---- EXERCISE DATA

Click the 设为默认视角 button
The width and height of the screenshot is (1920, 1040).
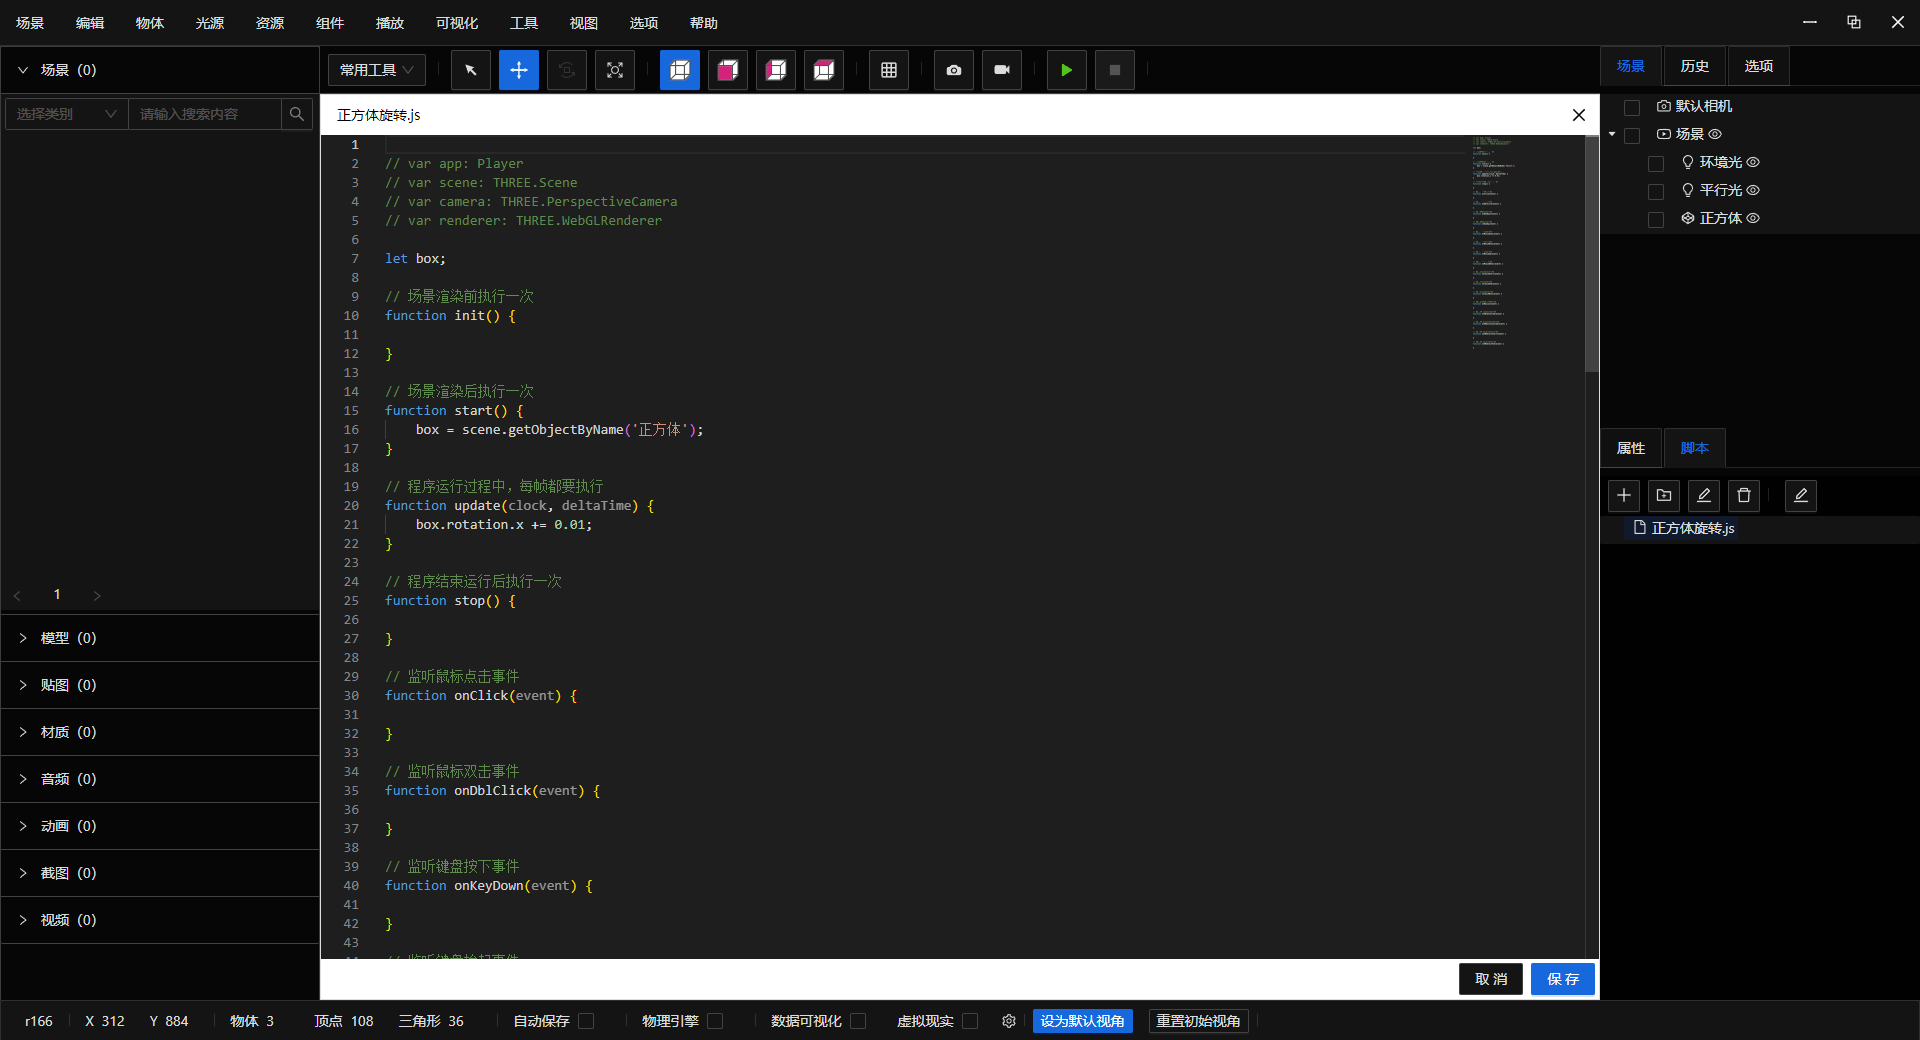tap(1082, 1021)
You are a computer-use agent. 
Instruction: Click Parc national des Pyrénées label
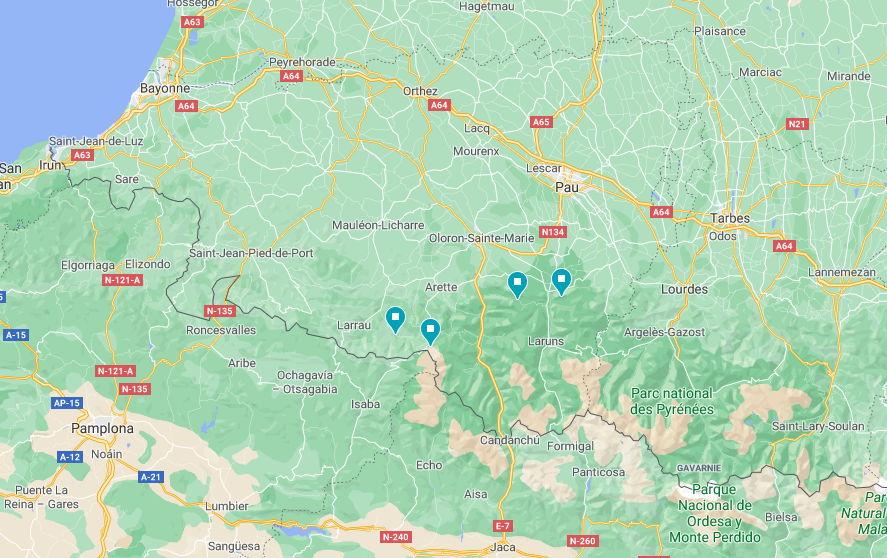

--------
---- EXERCISE DATA

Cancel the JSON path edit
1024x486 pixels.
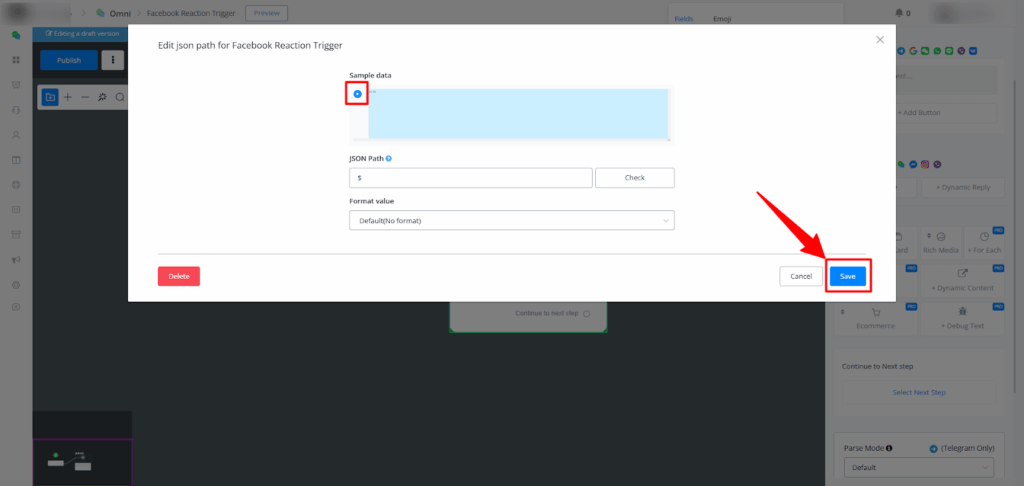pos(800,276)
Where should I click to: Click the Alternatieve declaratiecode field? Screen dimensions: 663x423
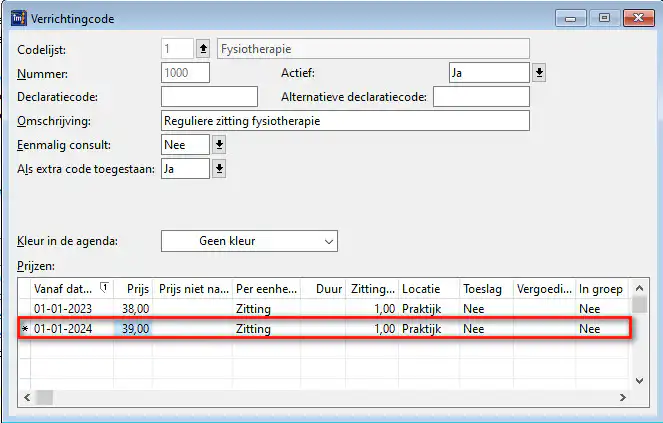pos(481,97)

--------

Above are some entries; copy exactly the lines from the line with "The width and" through the line with "Instruction: Click Parc", both included, but none of the pictures.

*EXERCISE RESPONSE*
The width and height of the screenshot is (1920, 1040).
tap(1082, 1021)
You are a computer-use agent. 
Instruction: Click Parc national des Pyrénées label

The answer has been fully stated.